О Литературном институте
1. Теорию литературы у нас в Литинституте преподавал Богданов, мужик сатирического направления ума, чтобы не сказать больше -- ехидный.
-- Говорят, что на Западе человек -- человеку волк, не то что в нашем высокогуманном социалистическом обществе. Если кого кондрашка хватит в метро, так его не запинают ногами, а положат на сиденья, и шапочку тут же рядом. И будет он кататься так в метро целый день, если это кольцевая линия.
Всяких теорий в литературе он не любил и потому свой предмет преподавал просто, без затей:
-- Есть разные повествовательные жанры: рассказ, повесть, роман. Чем они отличаются друг от друга? Ну, если совсем коротенький, то это рассказ. Если страниц 50-60, то рассказом такое произведение никак не назовешь -- уж слишком длинное, но и на роман оно не потянет. Значит повесть. Ну а если страниц 200 или более, то смело называйте вещь романом.
Простенько-простенько, а тройку получить у него было непросто. Теорию литературы он преподавал весьма своеобразно. Он почти игнорировал литературные термины, как они давались в специальных пособиях
-- где бы, кроме Литературного института позволили такое? -- а налегал на знание нескольких произведений русской литературы из шкльной программы. Но содержание этих нужно было знать досконально.
А однажды я отделался тройкой, а почти все остальные экзамен не сдали. Вместо вопросов Богданов заставил каждого из нас написать рецензию на какое-нибудь произведение из классического репертуара: кого на "Евгения Онегина", кого на "Мертвые души", а кого и на "Войну и мир". И почти никто с таким заданием не справился.
-- Олухи, писателЯ хреновы, -- выражался он, конечно, более литературно, но мы студенты заочного отделения, то есть с каким-никаким жизненным опытом, отлично понимали, какие слова он заменял пристойными литературными эквивалентами. -- Не уметь написать рецензию, болваны. Между прочим, в вашем дипломе будет стоять в графе "полученное образование" не "писатель", или "поэт" или даже "литературный критик", а "литературный редактор". Напишите вы роман или поэму, еще бог его знает, а вот писать рецензии, вам будущим сотрудникам издательств и журналов придется постоянно. У нас ведь не капитализм, чтобы можно было отнекаться "ваше произведение нас не заинтересовало", вы будете просто обязаны на всякую фитюльку дать даже если и отказной, то грамотный и обоснованный отказ.
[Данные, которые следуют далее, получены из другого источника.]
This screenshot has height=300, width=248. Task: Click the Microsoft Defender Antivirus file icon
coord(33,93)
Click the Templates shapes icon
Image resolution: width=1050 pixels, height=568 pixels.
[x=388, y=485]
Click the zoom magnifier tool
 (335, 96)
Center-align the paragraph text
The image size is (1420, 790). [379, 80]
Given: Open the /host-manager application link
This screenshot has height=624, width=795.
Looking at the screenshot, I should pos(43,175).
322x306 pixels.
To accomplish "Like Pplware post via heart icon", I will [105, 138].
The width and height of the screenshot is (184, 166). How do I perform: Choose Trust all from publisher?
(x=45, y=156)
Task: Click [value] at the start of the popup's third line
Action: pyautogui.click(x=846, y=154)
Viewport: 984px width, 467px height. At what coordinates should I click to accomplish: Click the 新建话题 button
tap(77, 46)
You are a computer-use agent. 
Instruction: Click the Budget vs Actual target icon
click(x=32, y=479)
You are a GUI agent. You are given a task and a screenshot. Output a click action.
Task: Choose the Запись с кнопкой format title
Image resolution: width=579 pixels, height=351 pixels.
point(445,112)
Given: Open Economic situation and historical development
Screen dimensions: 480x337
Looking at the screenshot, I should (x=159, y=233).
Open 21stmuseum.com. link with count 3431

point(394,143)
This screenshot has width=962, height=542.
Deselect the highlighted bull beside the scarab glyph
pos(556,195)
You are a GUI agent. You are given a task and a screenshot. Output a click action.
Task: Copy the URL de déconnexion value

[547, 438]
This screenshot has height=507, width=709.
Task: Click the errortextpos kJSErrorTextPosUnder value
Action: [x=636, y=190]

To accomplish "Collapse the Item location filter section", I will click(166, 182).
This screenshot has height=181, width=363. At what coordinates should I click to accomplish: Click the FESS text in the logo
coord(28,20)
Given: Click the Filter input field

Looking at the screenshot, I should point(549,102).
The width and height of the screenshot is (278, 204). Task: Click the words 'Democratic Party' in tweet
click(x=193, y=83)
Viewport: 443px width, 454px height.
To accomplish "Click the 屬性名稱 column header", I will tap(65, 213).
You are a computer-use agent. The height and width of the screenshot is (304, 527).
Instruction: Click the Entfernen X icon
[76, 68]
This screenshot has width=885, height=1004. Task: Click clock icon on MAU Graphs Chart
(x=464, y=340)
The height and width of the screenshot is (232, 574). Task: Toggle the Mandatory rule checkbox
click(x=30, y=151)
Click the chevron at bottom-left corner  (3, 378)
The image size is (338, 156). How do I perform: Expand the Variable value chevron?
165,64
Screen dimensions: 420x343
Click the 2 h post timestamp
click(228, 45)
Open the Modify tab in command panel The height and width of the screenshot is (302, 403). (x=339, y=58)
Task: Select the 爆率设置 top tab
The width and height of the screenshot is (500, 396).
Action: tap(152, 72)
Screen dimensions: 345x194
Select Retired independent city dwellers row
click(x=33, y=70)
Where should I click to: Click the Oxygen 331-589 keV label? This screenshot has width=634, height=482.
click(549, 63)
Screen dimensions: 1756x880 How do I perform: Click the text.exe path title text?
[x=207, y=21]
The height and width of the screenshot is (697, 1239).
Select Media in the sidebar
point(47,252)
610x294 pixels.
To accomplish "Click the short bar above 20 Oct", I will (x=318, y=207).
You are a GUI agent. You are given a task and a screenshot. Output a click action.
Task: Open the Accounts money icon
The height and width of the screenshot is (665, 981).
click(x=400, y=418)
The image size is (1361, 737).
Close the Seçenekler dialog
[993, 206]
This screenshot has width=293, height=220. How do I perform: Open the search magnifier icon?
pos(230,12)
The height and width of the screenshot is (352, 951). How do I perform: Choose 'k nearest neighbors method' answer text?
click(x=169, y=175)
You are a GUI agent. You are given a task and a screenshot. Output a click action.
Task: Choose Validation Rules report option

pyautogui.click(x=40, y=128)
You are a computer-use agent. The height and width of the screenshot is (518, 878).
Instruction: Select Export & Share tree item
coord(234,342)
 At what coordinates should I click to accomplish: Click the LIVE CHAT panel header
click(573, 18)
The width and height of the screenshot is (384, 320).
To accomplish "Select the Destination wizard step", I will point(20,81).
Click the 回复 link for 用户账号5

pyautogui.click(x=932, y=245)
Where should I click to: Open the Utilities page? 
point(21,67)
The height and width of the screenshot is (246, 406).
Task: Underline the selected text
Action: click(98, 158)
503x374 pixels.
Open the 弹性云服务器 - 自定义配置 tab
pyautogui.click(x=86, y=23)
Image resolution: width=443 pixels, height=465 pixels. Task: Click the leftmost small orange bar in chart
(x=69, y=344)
Короче, Богданов на другой день после экзамена назначил лекцию, на которую были обязаны явиться все, даже и я сдавшие на тройку, и прочитал нам мораль, как писать рецензию
-- Дело это проще пареной репы. Талантом может ты не быть, а рецензию уметь написать обязан. Это вопрос сугубо профессиональный. Всякая рецензия состоит из заключения -- это в конце уже, введения и основной части. Понятно?
-- Все понятно. Осталось понять, что писать в заключении, введении и основной части.
-- Чем короче заключение, тем лучше. А лучше всего, если оно будет состоять из одного предложения, максимум двух. "Данное произведение внесет свой достойный вклад в освещение темы (тему, если не хватает мозгов высосать из текста самому, можно взять из аннотации) такой-то такой". Как вариант "автору не удалось раскрыть эту важную для нашего времени тему". Все. Теперь понятно?
-- Понятно, -- закивали мы в такт головами.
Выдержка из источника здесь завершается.